Further, what are we to make of the insinuation that anyone who’s face graces the cover of Rolling Stone is automatically a rock star, or being treated as such? They called him a “monster,” right there on the cover in 40-point font.
Sure, there have been many rockers featured in that space, but they were stars well before the presses ever started rolling. And don’t forget that Rolling Stone has its roots in covering counterculture movements. Jann Wenner, co-founder of the publication and present-day editor-in-cheif, wrote in the first edition in 1967 that Rolling Stone wasn’t just about music, “but about the things and attitudes that music embraces.” In the following years, it would gain a reputation for its political coverage, including becoming the first outlet for much of Hunter S. Thompson’s political reporting, including his magnum opus, Fear and Loathing in Las Vegas.
MBTA Officer Richard “Dic” Donohue, who was injured in a shootout with the Tsarnaevs, said the cover image was “thoughtless at best.” But surely Wenner and the rest of the editors at Rolling Stone put as much thought into this as probably any edition in the past 45 years. In a letter to Wenner, Boston Mayor Tom Menino references Rolling Stone‘s “obvious marketing strategy,” referring, presumably, to the train of thought that the shock factor would help sell magazines. That must have been some part of the discussion, but it was also unquestionably the most important story in the publication; even if it hadn’t been so thoroughly and mindfully reported, it shouldn’t have had much trouble trumping “On the bus with Willie Nelson,” “Jay-Z’s ‘Magna Carta’ stumble,” and “Robin Thicke: Pretty fly for a white guy.”
Other news outlets have come to Rolling Stone‘s defense, including an editorial in the New York Times.
Singling out one magazine issue for shunning is over the top, especially since the photo has already appeared in a lot of prominent places, including the front page of this newspaper, without an outcry, The Times wrote.
They are not ‘glorifying’ anyone.

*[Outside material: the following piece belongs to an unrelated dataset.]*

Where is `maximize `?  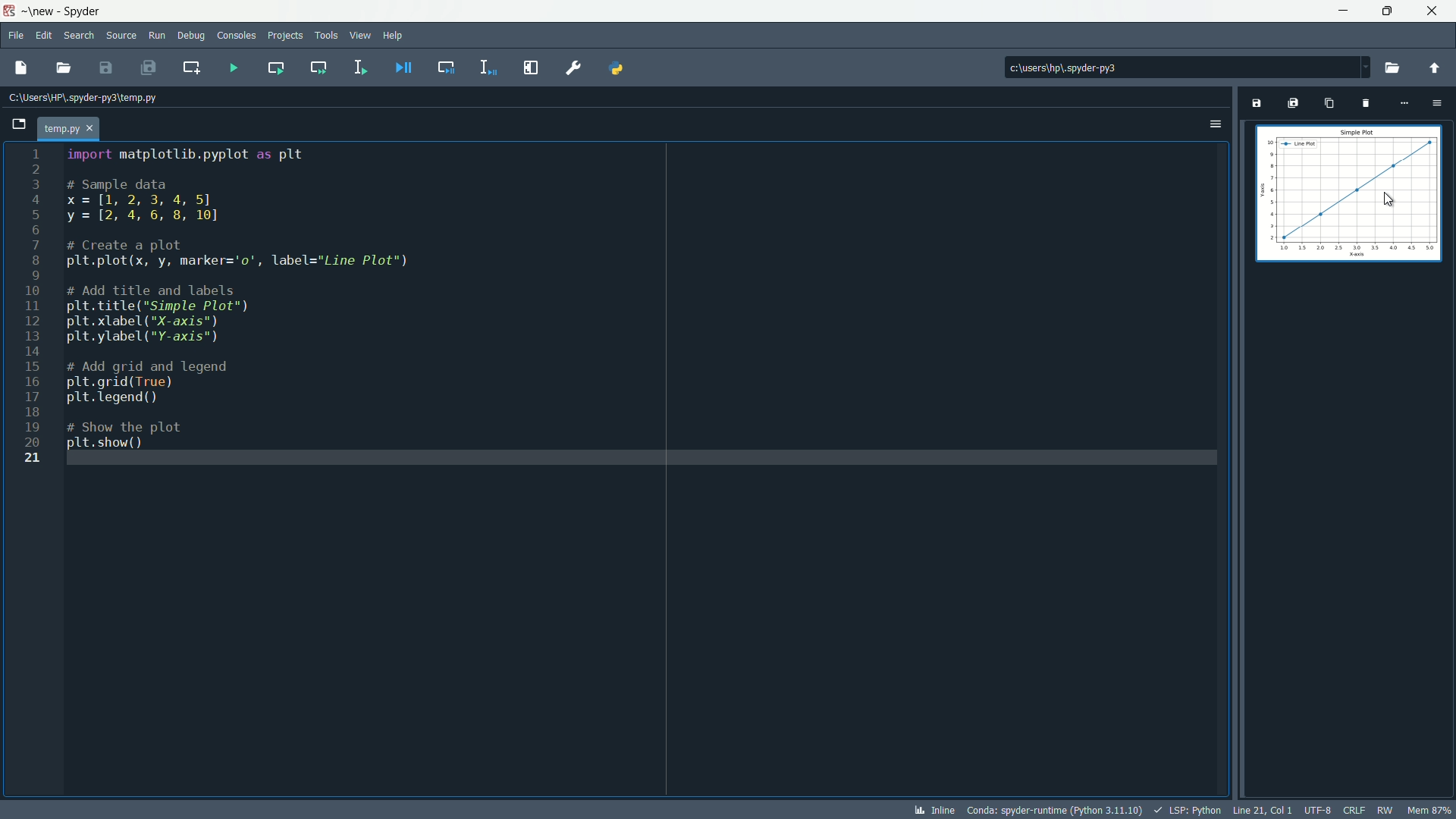
maximize  is located at coordinates (1382, 11).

Whatever ‘glory’ this cover brings is more in line with infamy than celebrity; after all, the text of the cover describes him as ‘the bomber’ and ‘a monster.’
Nevertheless, it enraged Sgt. Sean Murphy, a tactical photographer for Massachusetts Stage Police who spent 25 years on the force, to release images, as he said, of “the real Boston bomber. Not someone fluffed and buffed for the cover of Rolling Stone magazine.” Murphy has been suspended because of his actions.
Through everything, one obvious takeaway seems to be a reminder to think before you act. When you make a hate-filled comment about Rolling Stone without even glancing at the story, aren’t you espousing the hate-first-think-later attitude Jahar did?
One of the many chilling details that comes out in Reitman’s piece is that Jahar reportedly spent two straight days crying in his hospital bed after the attack. Maybe he finally took some time to think about what he was doing.
It’s OK to hate Jahar, but it’s also OK to learn “How a Popular, Promising Student Was Failed by His Family, Fell Into Radical Islam and Became a Monster,” as is stated plainly on the much-maligned cover.
Marc Randazza, a first-amendment lawyer, said it harshly on his blog.
Putting someone on the cover of Rolling Stone doesn’t mean you’re honoring them. Flipping out about it, in a downright Bush-ian anti-intellectual nature is not only comically stupid, but contributes to a dumbing-down of journalism – a profession that is already on intellectual life support.
So, go ahead. Give a well-reported story a read.